The fatalities are caused by a lack of knowledge and community preparedness in dealing with disasters (Escaleras, Anbarci & Register 2007). Education significantly improves preparedness (Battersby, Mitchell & Cutter 2011, Baytiyeh & Öcal 2016, Santos-Reyes et al. 2017). The Hyogo Framework for Action 2005-2015 (HFA), which the Sendai Framework has now replaced for Disaster Risk Reduction 2015-2030 (SFDRR), identified education as key to mitigating the impact of natural disasters (Kelman & Glantz 2015, UNISDR 2015). The HFA Priority 3 emphasises that disaster risk reduction (DRR) requires the use of knowledge, innovation and education to build a culture of safety and increase resilience (Kelman & Glantz 2015).
Geography education pays special attention to disaster studies because geography is an integrative discipline that brings together both the physical and human dimensions of the world in the study of people, places and environments (Mönter & Otto 2018, Sofiyan, Aksa & Saiman 2019). The Lucerne Declaration on Geographical Education for Sustainable Development of 2007 emphasises the importance of risk reduction and climate change being integrated into geography teaching around the world (Haubrich, Reinfried & Schleicher 2007). In Indonesia, disaster education has been integrated into the geography curriculum in universities since 2007 (Aksa 2019, Aksa et al. 2020a). These courses are taught following recommendations from the Geography College Leadership Forum and the Indonesian Geography Experts Association (IGI). The recommendation states that disaster education is essential to be taught to geography education students, aiming to prepare geography teachers who understand DRR.
However, even after 14 years, the programme has not been effective in increasing student capacity. This is evidenced by the findings of research conducted by Aksa et al. (2020a), which uses case studies at several universities in Indonesia which are located in disaster-risk areas. Using regression analysis, it was found that educational institutions were ineffective in increasing student capacity in DRR. This is presumably because the disaster education taught so far only forms conceptual knowledge (know-what) so that students do not know how to do something (know-how) (Aksa et al. 2020b, 2020a). This is because of the traditional learning model being used which emphasises conceptual knowledge. Aksa et al. (2020b) stated that disaster learning taught in geography study programmes only forms conceptual understanding. Also, students are only taught about the conceptual framework of risk reduction and hazards (Aksa et al. 2020b). Selby and Kagawa (2012) pointed out that learning on DRR carried out in Indonesia still focuses on memorisation and facts, and not skills or attitudes. For example, in implementing the DRR curriculum in Indonesia, learning is carried out only by remembering facts (Selby & Kagawa 2012). Teachers are not trained in developing creative and innovative learning methodologies (Selby & Kagawa 2012, Aksa et al. 2020b). Disaster preparedness simulations are carried out very infrequently (Aksa et al. 2020b).

Records from a dataset
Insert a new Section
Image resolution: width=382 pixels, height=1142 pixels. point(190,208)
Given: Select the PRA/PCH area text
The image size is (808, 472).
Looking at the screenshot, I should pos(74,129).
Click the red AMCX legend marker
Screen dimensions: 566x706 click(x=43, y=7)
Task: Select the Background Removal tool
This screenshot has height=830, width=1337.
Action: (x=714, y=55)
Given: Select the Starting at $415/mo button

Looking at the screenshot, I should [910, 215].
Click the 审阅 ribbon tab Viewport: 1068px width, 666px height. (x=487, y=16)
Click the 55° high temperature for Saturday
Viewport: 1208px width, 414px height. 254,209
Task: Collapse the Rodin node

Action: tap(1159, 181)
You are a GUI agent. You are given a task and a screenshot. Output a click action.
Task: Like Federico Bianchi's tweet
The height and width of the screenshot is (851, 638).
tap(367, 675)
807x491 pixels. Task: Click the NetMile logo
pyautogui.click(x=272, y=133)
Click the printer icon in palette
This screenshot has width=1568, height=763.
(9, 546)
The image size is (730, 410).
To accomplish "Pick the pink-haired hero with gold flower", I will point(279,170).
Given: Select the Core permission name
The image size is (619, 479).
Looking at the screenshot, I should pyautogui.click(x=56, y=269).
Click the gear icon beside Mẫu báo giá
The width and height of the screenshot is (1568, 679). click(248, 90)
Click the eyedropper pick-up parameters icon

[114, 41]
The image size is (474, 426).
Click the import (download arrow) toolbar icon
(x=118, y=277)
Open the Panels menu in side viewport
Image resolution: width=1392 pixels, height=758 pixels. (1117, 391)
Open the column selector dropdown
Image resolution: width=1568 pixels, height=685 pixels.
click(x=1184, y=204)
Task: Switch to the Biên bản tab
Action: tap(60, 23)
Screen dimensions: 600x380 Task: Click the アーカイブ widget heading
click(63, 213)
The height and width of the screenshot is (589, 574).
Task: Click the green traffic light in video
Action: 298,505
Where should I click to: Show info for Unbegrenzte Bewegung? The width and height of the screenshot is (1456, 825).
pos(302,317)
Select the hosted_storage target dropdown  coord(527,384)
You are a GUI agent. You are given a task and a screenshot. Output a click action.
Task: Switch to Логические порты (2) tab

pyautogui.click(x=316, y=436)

_DIRECTIONS FOR THIS TASK_: Reproduce a portion of the disaster education text word for word, beginning at the words "The fatalities are" and stopping after "(Kelman & Glantz 2015).". The material above has no role in this.

_WRITTEN RESPONSE_:
The fatalities are caused by a lack of knowledge and community preparedness in dealing with disasters (Escaleras, Anbarci & Register 2007). Education significantly improves preparedness (Battersby, Mitchell & Cutter 2011, Baytiyeh & Öcal 2016, Santos-Reyes et al. 2017). The Hyogo Framework for Action 2005-2015 (HFA), which the Sendai Framework has now replaced for Disaster Risk Reduction 2015-2030 (SFDRR), identified education as key to mitigating the impact of natural disasters (Kelman & Glantz 2015, UNISDR 2015). The HFA Priority 3 emphasises that disaster risk reduction (DRR) requires the use of knowledge, innovation and education to build a culture of safety and increase resilience (Kelman & Glantz 2015).